Moreover, in C6 glioma cells, AMI may also have a direct ‘postsynaptic’ effect, increasing the availability of signaling molecules such as Gsα, potentially modulating cell survival pathways. Indeed, AMI's effects on C6 cells span a broad network of non-dopaminergic receptors and intracellular pathways, creating unique drug interaction profiles that are currently being investigated for cancer therapy (56).

In conclusion, AMI is a drug that has a high biological activity and a multi-directional mechanism of action that induces dose- and time-dependent effects. Although this antidepressant has been used for numerous years, its pharmacological properties against cancers, and its position in cancer therapy have not yet been fully recognized.

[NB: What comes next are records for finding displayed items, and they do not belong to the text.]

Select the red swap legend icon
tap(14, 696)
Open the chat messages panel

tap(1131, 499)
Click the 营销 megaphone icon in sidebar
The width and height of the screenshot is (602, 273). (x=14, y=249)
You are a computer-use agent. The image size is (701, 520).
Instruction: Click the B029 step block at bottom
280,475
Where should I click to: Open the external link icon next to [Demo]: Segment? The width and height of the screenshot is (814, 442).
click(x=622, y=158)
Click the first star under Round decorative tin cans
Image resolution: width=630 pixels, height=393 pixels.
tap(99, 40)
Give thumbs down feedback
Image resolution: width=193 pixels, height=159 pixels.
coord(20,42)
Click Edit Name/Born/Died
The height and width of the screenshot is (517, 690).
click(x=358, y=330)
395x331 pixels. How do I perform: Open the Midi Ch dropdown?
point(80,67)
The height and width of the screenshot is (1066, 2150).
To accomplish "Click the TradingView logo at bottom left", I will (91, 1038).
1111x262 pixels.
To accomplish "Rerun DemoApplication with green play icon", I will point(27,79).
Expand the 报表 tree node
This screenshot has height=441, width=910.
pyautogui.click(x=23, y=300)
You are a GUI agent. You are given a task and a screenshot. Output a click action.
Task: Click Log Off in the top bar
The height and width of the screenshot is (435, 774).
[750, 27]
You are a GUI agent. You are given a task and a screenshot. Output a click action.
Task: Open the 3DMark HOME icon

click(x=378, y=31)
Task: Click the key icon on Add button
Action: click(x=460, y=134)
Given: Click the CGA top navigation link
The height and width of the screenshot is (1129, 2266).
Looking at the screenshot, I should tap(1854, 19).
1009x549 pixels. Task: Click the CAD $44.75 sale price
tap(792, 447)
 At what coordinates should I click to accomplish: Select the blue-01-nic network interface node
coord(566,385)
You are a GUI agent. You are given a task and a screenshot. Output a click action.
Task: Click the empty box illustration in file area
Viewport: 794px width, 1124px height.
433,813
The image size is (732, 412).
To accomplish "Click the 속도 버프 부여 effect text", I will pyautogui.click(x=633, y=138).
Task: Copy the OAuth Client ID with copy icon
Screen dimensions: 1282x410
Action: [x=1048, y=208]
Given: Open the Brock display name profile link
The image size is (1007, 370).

The presented results of an in vitro study support other studies concerning the role of antidepressants as active players in the TME. The present study highlights some promising anticancer effects in C6 glioma cells cultures that were induced by AMI alone. The results suggest that the position of AMI in glioma therapy may be important especially for its novel mechanism, which is associated with decreasing expression of PDL-immune checkpoints. In the clinic, this immunomodulatory action might help overcome resistance, enhance immunotherapy, improve OS in patients with glioma, or open the door to new combination strategies (57,58). However, to achieve this effect, AMI should be probably used with TEMO and radiation in time intervals, which will require further analyses. At the same time, the current study presents a second ‘face’ and type of action of AMI on C6 glioma that depends on its being used alone or concomitantly with TEMO or radiation.

Although anticancer effects of AMI are interesting, there are certain limitations to the present study. An in vitro model does not reflect the immunological, hormonal and cross-talk interactions between a tumor and its niche, which is why it is difficult to uncritically extrapolate the obtained results to clinical practice. In in vitro experiments, only the direct effects of the tested drugs on cell cultures were examined but not the effects of their active metabolites. However, this does not change the fact that AMI appears to be a favorable candidate for drug repositioning strategy in further research of glioma. Finally, an estimation the cytotoxic/antiproliferative properties of AMI, its modulatory effect on the PD-L1 expression, and its influence on colonies should be verified in in vivo studies in order to precisely estimate its potential as an adjuvant therapy.